High energy consumption coupled with low and intermittent power supply and inefficiencies necessitated the need to have energy management regulations. In 2012, the Energy Management regulations act was passed. The Energy Regulatory Commission (ERC) was tasked with its implementation.

High energy consumers, those using more than 180,000 units of energy annually are required to conduct energy audits every three years. Failure to do so attracted specified punitive measures. It has been well over three years since the regulation came into force, has it achieved any significant results?

For a country and a market where energy audits was a relatively new concept, the progress made is laudable. Today, ERC website is littered with companies and their respective energy management policies, evidence that these facilities have done energy audits. That said, there is even much more ground to be covered, a lot still needs to be done.

The regulator needs to flex its muscles, and more resources have to be invested. Skills capacity of energy practitioners needs to be broadened to cover new challenges. Enhanced partners participation can also grow the energy efficiency market.  

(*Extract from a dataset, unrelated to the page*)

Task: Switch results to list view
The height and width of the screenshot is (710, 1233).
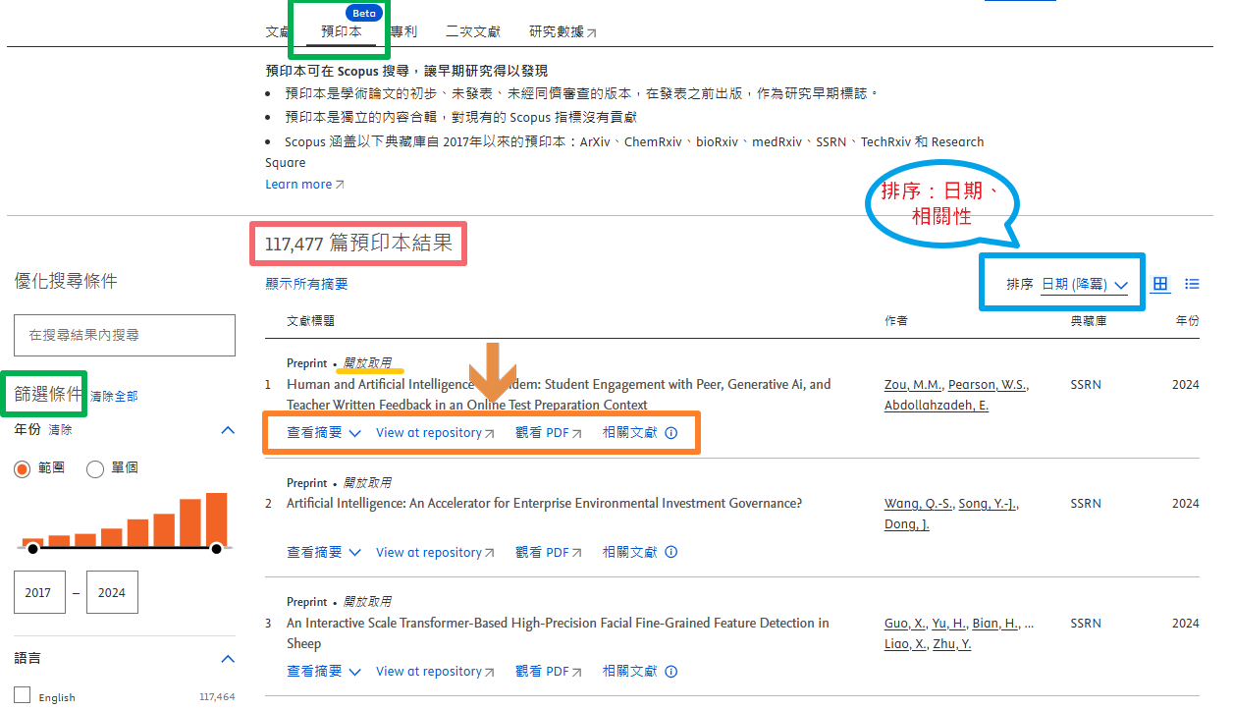Action: pyautogui.click(x=1192, y=283)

The success of energy audits depends on the market reception, the depth of action by the regulator, availability of trained personnel, level of involvement of partners and the general appreciation of energy efficiency as a cost cutting measure.

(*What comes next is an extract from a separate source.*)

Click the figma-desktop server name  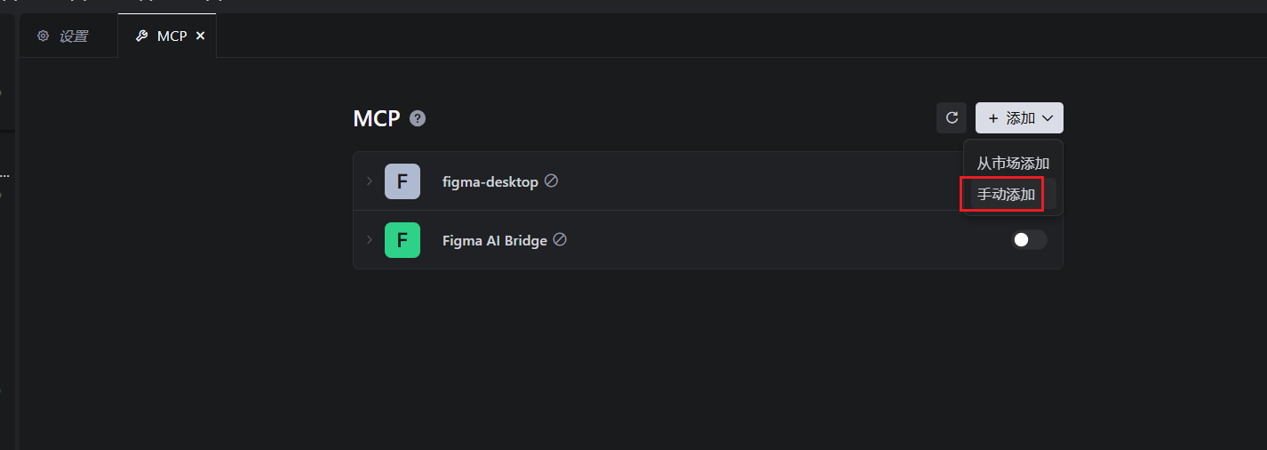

So what has driven the energy efficiency market in Kenya? One of the key push factors towards conducting energy audits has been compliance. While this is a step in the right direction, it is not sustainable. It is expected that as the market matures and more knowledge on energy efficiency is shared, then the key motivation behind audits would be to save energy and costs. Today, many clients for energy audits only want to comply. They invest a lot of money just to comply and leave it at that. If they can change this and have a substantial need to save energy costs, then they will get value for their money. So in a nutshell, in Kenya, audits are conducted to comply, save energy and its costs and lastly for environment conservation in that order. This must change for any significant change to be seen.

Energy audits target factories, commercial buildings, hotels, shopping malls, institutions, flower farms, and so on. The market understanding of the whole objective of the audits and its process has been a key challenge. However, there are several energy audit firms in Kenya like Eenovators Limited who have done audits across the East African Market. Most energy audit companies’ first encounter with clients is with the procurement department who have insufficient knowledge on what an energy audit entails. Many times the auditor has to explain the audit process and convince the client of its necessity. This therefore calls for awareness to be done so that energy efficiency can become part of the strategic plans of companies complete with a budget.

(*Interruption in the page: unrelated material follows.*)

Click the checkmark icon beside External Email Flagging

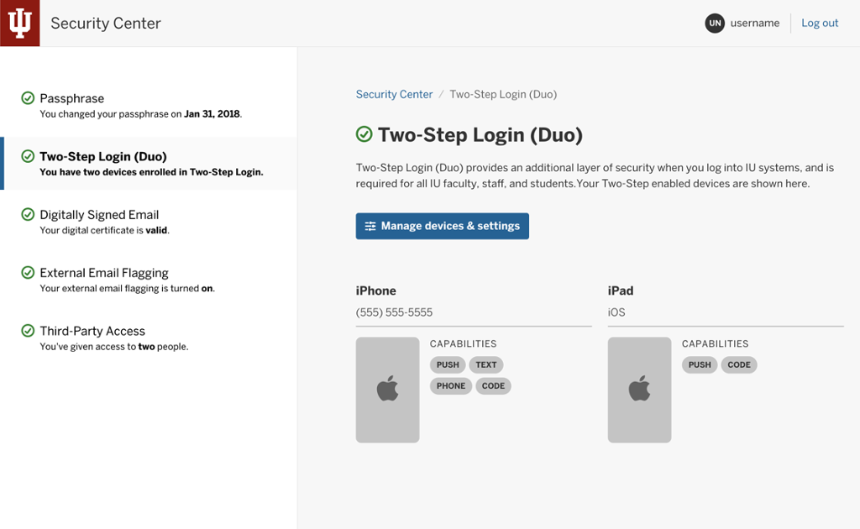pos(28,272)
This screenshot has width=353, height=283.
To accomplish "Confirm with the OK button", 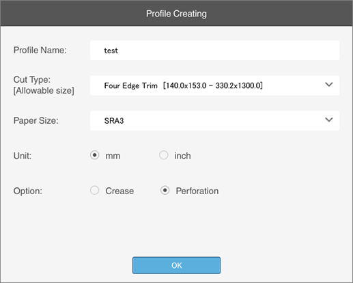I will click(x=176, y=265).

Partnership in the energy efficiency market is crucial. Kenya Association of Manufactures (KAM) has played an essential role in helping firms carry out energy audits. At a subsidized cost, they have encouraged more firms to be audited. More of such partners are needed to drive the desired growth. To grow the energy efficiency market further, more qualified energy professionals need to be trained. The regulation also needs to be tightened. Building on the growth already experienced will require concerted efforts from the energy consumers, the Energy regulatory commission and partners like KAM and Association of Energy Engineers (AEE) who offer certified energy programs.